Imitative arabic legends, dots and coiled decorations. 12mm, 0.43 grams. Mint of Kiev. Huletski #J1 (p.298)
Earliest medieval coins struck in Kiev were minted from the 1340's until the nominal principality (at the time administered by the Grand Duchy of Vladimir which was a vassal of the Golden Horde) passed under the control of Grand Duchy of Lithuania (1362/1363). The coins were to a russian denga (or lithuanian penyaz) standard, weighing 0.9 to 0.5 grams (perhaps reflecting the declining weight standard). Like the coins of many of the contemporary Russian Principalities, the coins imitated the dangs of te Kiev's overlord, Jani Beq of the Golden Horde. These Kievan dengas are very rare, and are usually found chipped or broken - this coin has small chips on the edge, as usual..

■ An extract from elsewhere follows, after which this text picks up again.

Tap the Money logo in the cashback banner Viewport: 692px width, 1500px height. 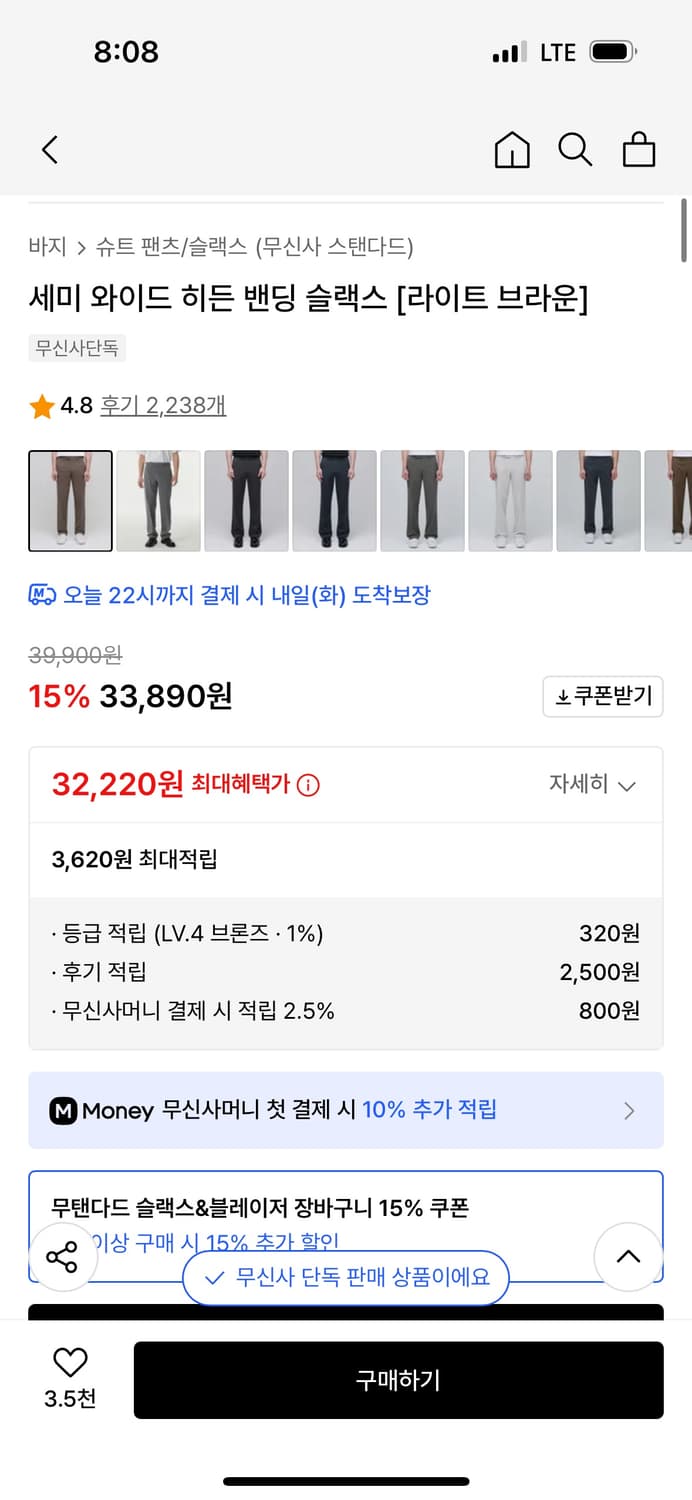pyautogui.click(x=62, y=1110)
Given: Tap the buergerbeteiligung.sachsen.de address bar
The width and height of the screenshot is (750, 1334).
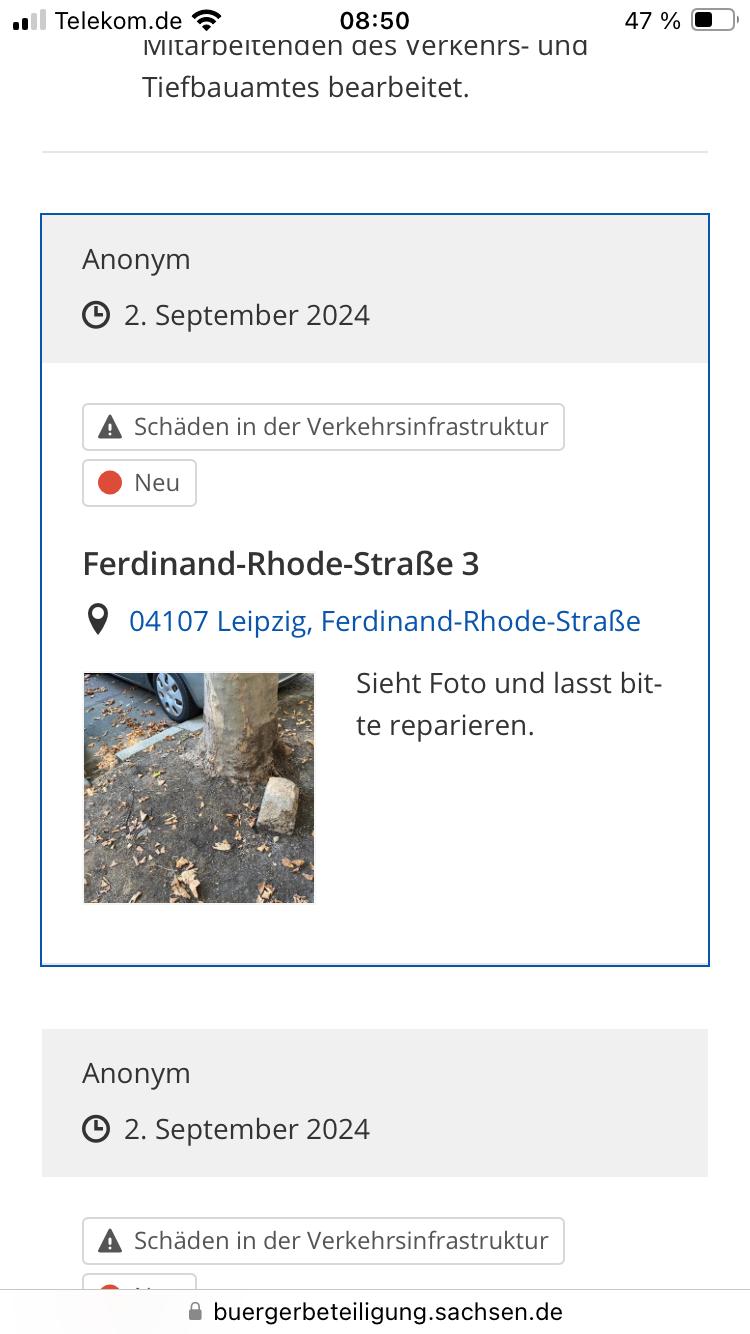Looking at the screenshot, I should [x=375, y=1311].
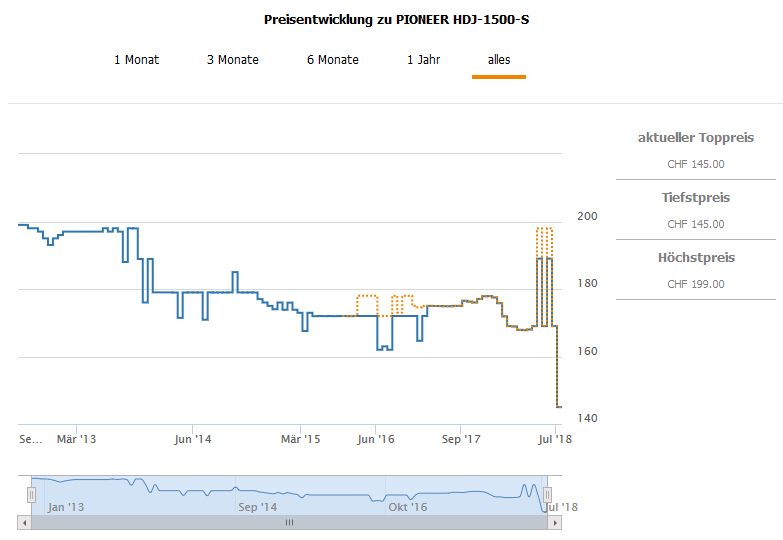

Duchy of Kiev or Kyiv principality was the central principality in Kyivan Rus’. It was formed along with Kyivan Rus in the 9th century. As the Kyivan Rus expanded more principalities were formed within Kyivan Rus. The Kyivan Principality existed as an independent entity until the mid-12th century, when it became an appanage principality. During the Mongol invasion in 1240 the principality was passed to the Grand Duchy of Vladimir which was a vassal of Golden Horde. In 1362-63 the principality became part of the Grand Duchy of Lithuania. In 1393-1440 it was liquidated, but later was reinstated with addition of more territories of the Left-bank Ukraine (Siveria and lands of Pereyaslav). In 1471 the principality was transformed into the Kiev Voivodeship as part of the Polish Crown.